WHAT YOU SHOULD DO: Leave the pictures out while you restate every entry below word for word.

[Collected data]

Content starts

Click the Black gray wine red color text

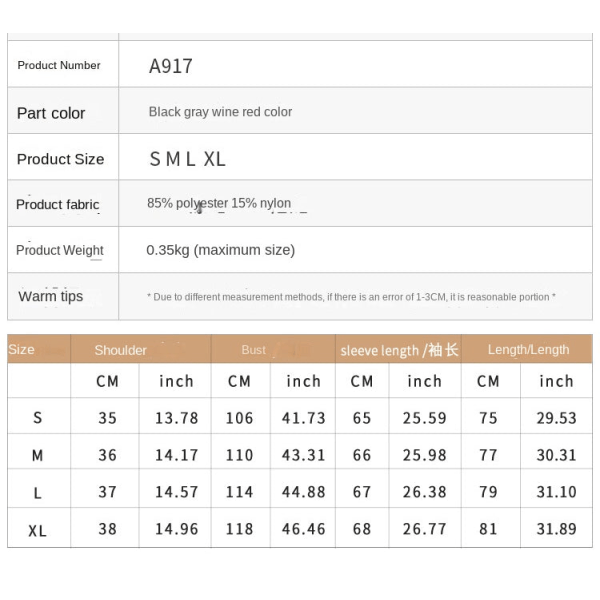[x=220, y=112]
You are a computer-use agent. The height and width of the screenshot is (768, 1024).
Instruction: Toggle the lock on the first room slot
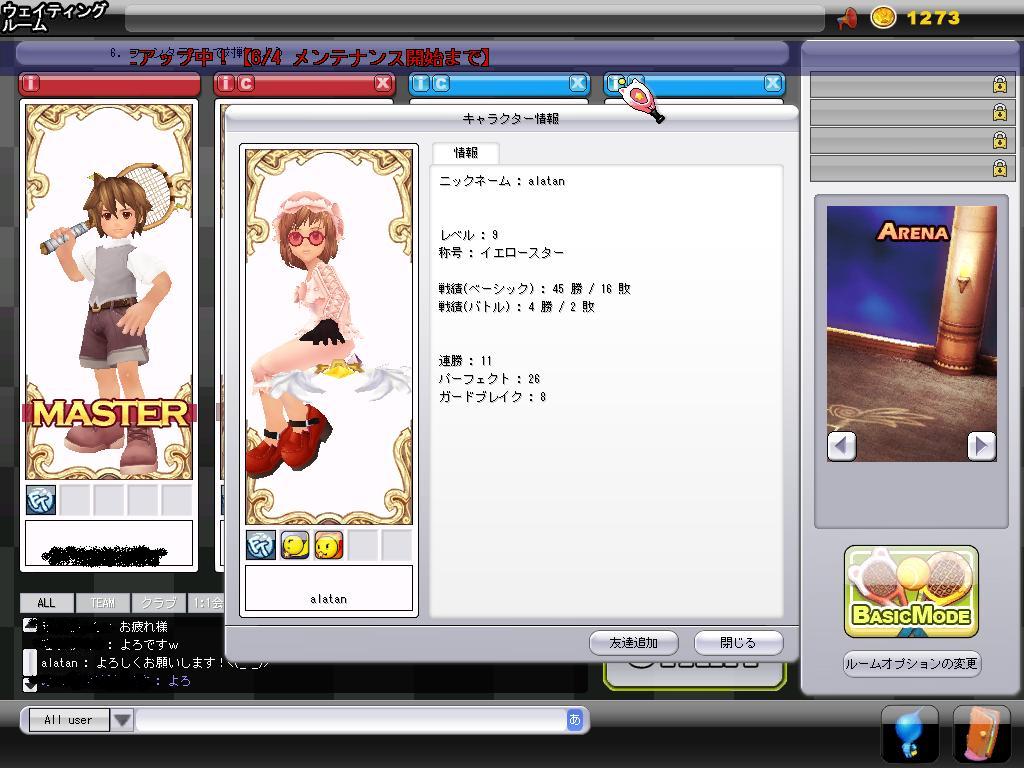(999, 85)
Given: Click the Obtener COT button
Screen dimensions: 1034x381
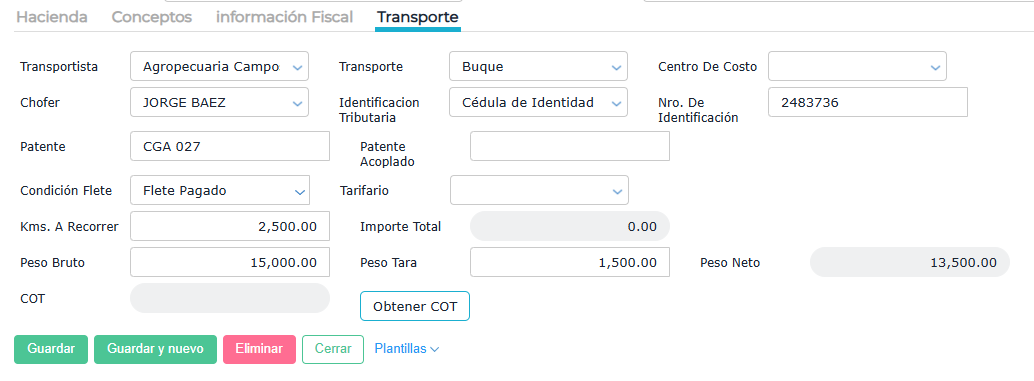Looking at the screenshot, I should [415, 307].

Content ends

RESPONSE BOX:
Click the Black gray wine red color text

[x=220, y=112]
You are a computer-use agent. The height and width of the screenshot is (768, 1024).
Instruction: Toggle the lock on the first room slot
(999, 85)
Given: Click the Obtener COT button
Screen dimensions: 1034x381
Looking at the screenshot, I should [415, 307].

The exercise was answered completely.